Papa Benedetto XVI apre le porte al dialogo con i non credenti e sottolinea l'impegno della diocesi di Milano per sostenere «le famiglie più colpite dalla crisi economico-finanziaria» nel discorso di saluto ai milanesi che ieri pomeriggio lo hanno stretto in un abbraccio affettuoso al suo arrivo in piazza Duomo. Insieme ai fedeli giunti a Milano da tutta Italia e da altri 150 paesi per il settimo incontro mondiale delle famiglie.
La Milano «crocevia di popoli e culture» ricordata Benedetto XVI, era ben rappresentata dalla ricchezza di «diversità» che riempivano la piazza: 60 mila persone per gli organizzatori. Con gli oratori della Lombardia e con le famiglie che partecipano al congresso, erano tanti anche i turisti curiosi, gli impiegati degli uffici e delle banche del centro ancora in grisaglia e cravatta, gli studenti passati in Duomo a sentire il saluto del papa che mancava da Milano da quasi 30 anni. L'ultima visita di un pontefice, infatti, risale al 1984, quando Giovanni Paolo II giunse a Milano per il quarto centario della morte di San Carlo Borromeo.

«La storia e i destini di questa "terra di mezzo" sono impregnati da un solido intreccio di cristianesimo e civiltà» aveva detto poco prima il cardinale Angelo Scola nel presentare la "sua" città al Papa, descrivendo un «popolo laborioso, accogliente, generoso». Tratti che «continuano a irrorare come un fume carsico il terreno della comunità cristiana e della società civile anche in questo tempo di grande travaglio. Milano è cambiata – ha aggiunto l'arcivescovo – e sta cercando il suo nuovo volto. Ha la necessità di ripensare il mondo del lavoro e della finanza, di cui resta in Italia la capitale».

Un saluto caloroso e franco è stato quello del "laico" Giuliano Pisapia, l'unico politico a prendere la parola, che ha dato il benvenuto al Papa anche «a nome della città e di tutti quegli uomini e quelle donne che arrivano da 170 paesi del mondo e che hanno scelto Milano come luogo per vivere. Un benvenuto da parte dei cattolici, che sono la maggioranza, e di tutti i credenti, perché la fede non è motivo di divisioni ma di coesione. Benvenuto anche dai non credenti – ha sottolineato il sindaco – perché le diversità non possono essere motivo di scontro ma fonte di aggregazione». Famiglia e lavoro, ha detto ancora Pisapia rivolto al Papa, «sono il nostro ponte» per «abbattere le barriere, aperti al contributo di tutti, al di là delle bandiere, oggi che la crisi ci impone di cambiare. Il messaggio di Cristo si unisce a quello di chi vuole ridurre le differenze».
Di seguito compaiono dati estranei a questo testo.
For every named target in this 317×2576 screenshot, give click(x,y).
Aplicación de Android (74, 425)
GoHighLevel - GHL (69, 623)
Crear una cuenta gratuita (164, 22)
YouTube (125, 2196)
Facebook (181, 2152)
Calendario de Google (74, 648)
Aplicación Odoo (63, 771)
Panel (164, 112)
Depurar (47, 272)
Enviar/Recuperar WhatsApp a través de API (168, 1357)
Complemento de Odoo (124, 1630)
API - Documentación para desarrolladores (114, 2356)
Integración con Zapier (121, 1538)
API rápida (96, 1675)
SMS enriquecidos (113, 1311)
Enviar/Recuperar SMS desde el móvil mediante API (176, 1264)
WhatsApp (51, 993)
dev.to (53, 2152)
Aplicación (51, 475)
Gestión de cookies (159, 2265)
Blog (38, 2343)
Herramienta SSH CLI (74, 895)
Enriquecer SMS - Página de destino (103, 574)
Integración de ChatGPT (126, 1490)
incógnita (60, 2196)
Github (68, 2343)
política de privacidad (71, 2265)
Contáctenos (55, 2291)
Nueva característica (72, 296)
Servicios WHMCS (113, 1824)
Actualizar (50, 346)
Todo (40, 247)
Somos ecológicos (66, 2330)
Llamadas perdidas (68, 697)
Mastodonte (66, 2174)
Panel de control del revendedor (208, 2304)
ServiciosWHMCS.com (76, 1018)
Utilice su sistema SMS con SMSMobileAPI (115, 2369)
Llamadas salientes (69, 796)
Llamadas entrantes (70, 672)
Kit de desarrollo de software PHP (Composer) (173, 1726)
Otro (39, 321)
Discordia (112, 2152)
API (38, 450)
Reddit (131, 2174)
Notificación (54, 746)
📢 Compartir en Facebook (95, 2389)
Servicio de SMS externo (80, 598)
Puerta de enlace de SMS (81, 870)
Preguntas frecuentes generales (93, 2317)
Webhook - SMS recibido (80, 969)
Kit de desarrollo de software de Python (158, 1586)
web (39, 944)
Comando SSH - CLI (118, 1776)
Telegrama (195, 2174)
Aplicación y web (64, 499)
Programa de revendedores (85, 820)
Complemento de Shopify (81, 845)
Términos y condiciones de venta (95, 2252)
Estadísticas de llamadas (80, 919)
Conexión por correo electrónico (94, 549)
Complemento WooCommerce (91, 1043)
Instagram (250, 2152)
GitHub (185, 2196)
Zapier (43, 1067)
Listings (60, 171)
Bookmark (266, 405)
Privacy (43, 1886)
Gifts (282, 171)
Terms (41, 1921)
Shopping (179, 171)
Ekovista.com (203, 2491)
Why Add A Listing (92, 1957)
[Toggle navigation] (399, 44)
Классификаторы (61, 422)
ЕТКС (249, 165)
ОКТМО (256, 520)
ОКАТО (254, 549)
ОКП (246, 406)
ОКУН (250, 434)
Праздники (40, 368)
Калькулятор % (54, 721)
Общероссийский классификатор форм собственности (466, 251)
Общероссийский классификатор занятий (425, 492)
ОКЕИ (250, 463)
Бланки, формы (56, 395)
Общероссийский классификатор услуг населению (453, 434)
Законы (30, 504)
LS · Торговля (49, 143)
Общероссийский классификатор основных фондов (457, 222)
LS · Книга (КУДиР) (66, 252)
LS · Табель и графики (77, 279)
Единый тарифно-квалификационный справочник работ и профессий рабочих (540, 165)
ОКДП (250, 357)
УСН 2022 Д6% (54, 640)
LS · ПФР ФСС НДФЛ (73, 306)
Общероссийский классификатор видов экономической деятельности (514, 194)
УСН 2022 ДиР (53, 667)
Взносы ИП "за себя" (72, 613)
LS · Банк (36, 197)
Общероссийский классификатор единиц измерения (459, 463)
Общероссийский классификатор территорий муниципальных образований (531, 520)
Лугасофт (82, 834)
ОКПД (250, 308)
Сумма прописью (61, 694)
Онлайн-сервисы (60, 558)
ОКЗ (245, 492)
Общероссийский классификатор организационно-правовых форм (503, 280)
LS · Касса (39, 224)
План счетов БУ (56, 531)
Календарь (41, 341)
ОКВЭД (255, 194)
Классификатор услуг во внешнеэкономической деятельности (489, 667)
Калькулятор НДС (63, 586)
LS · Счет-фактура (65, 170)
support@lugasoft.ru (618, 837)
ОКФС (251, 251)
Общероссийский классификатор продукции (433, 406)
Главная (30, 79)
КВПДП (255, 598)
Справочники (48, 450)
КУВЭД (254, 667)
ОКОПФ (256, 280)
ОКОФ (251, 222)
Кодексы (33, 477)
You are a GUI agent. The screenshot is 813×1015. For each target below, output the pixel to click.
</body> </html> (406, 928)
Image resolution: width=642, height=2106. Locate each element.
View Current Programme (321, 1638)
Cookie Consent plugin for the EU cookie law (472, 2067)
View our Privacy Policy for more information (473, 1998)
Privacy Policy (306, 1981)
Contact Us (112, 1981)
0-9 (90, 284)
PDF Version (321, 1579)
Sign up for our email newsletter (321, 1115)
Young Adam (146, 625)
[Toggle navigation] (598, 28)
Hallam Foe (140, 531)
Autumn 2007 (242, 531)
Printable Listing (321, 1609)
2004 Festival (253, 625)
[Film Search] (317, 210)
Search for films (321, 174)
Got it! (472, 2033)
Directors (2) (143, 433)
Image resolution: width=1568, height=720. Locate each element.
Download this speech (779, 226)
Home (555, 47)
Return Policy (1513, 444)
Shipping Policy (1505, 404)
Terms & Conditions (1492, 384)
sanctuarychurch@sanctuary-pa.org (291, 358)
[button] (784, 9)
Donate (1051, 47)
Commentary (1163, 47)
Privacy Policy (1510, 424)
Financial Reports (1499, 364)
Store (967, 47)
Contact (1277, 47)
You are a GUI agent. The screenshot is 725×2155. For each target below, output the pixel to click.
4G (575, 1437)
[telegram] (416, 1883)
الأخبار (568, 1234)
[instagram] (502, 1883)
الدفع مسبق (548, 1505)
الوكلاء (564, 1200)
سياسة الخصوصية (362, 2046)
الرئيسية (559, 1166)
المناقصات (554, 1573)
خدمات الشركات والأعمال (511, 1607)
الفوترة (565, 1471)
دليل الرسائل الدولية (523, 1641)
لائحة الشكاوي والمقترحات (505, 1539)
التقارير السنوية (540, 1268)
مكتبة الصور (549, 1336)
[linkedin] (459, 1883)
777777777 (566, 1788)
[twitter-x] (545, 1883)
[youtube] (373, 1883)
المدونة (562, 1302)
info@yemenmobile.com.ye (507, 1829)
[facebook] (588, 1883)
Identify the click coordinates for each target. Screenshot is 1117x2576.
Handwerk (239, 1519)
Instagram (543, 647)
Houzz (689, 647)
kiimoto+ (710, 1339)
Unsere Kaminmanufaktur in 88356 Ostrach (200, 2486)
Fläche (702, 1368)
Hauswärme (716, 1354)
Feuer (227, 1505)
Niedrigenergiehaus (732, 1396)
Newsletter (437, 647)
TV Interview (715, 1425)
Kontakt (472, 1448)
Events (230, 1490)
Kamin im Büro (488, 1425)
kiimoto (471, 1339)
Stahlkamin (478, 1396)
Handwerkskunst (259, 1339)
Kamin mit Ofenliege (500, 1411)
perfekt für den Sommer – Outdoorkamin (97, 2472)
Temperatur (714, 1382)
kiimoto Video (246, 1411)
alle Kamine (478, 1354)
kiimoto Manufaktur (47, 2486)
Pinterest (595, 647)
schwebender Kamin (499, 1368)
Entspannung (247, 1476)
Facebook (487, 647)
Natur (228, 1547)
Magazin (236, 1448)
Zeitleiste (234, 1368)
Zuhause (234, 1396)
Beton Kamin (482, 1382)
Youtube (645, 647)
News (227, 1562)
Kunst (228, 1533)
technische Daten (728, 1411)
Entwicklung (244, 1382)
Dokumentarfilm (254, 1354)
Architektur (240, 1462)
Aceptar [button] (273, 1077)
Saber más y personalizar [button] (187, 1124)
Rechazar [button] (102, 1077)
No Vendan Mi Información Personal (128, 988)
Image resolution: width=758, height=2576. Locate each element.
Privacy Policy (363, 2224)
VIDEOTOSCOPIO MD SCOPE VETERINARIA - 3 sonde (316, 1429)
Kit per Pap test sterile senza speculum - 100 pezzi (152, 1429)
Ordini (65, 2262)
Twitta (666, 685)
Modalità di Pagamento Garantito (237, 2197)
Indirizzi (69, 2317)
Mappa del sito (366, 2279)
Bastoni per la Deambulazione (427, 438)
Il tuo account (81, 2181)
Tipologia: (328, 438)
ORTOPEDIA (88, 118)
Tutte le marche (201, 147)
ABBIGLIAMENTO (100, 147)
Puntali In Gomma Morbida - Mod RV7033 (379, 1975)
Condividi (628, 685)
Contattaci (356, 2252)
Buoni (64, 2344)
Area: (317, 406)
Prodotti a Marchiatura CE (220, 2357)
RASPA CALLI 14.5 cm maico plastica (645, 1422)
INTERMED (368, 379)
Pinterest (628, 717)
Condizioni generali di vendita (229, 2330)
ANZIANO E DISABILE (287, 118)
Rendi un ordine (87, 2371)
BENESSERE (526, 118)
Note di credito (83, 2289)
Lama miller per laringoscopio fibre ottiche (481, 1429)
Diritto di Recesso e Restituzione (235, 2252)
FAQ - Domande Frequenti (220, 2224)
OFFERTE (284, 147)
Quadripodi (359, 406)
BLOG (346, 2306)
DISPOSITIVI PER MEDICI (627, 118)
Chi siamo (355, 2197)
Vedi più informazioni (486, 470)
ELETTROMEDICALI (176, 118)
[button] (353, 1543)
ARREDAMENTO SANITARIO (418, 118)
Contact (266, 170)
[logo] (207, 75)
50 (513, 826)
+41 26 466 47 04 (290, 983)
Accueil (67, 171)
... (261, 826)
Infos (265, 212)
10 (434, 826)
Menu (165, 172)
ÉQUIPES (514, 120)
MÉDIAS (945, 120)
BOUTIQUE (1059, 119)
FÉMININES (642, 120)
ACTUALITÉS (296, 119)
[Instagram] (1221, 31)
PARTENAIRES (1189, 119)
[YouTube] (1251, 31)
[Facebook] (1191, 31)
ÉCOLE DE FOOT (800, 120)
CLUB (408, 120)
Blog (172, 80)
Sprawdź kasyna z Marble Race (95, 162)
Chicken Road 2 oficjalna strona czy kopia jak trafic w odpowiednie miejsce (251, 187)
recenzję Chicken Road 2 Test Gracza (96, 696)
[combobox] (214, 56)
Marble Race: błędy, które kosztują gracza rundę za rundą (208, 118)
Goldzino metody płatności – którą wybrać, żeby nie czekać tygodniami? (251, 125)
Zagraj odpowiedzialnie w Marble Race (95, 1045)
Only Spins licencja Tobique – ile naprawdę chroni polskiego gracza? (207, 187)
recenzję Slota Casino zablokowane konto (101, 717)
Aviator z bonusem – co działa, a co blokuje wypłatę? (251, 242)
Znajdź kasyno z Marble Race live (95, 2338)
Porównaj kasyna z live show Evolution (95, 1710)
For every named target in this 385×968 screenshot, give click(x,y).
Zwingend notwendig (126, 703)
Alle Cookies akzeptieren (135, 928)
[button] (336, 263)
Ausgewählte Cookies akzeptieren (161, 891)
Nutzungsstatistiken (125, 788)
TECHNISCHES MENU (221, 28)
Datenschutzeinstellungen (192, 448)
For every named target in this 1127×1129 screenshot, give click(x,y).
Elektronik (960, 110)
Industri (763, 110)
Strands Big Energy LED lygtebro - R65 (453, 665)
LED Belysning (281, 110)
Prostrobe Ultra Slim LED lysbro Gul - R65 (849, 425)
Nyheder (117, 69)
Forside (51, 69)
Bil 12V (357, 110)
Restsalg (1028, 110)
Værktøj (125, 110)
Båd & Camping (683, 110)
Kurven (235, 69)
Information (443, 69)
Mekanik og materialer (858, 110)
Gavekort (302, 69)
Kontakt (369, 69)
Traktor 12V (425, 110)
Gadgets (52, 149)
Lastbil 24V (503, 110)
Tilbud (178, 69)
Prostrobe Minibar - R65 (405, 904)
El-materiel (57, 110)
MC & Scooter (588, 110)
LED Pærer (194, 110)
Il papa, che giunge a Milano in uno dei momenti più difficili della storia recente della Chiesa, ha ricordato l'impegno di Milano per contrastare gli effetti sociali della crisi economica (il Fondo famiglia e lavoro, lanciato a Natale 2008 dal cardinale Tettamanzi ha già raccolto 14 milioni di euro) e ha invitato «ad una generosa solidarietà» verso le popolazioni dell'Emilia colpite dal terremoto, per le quali la diocesi ambrosiana «si è attivata subito, insieme all'intera Chiesa e alla società civile».
Il papa ha ricordato «i grandi pastori» che in «modo luminoso» hanno guidato la diocesi ambrosiana, da San Carlo Borromeo e S. Ambrogio, ai due arcivescovi giunti fino al papato: Achille Ratti, papa Pio XI, e Giovanni Battista Montini, papa Paolo VI. Tra gli altri «frutti spirituali significativi per il nostro tempo» ha citato santa Gianna Beretta Molla, sposa e madre impegnata nella Chiesa. Nessun accenno, invece, a don Giussani, con un pizzico di delusione – forse – per le migliaia di ciellini presenti con un vistoso striscione che a caratteri cubitali inneggiava a Comunione e liberazione.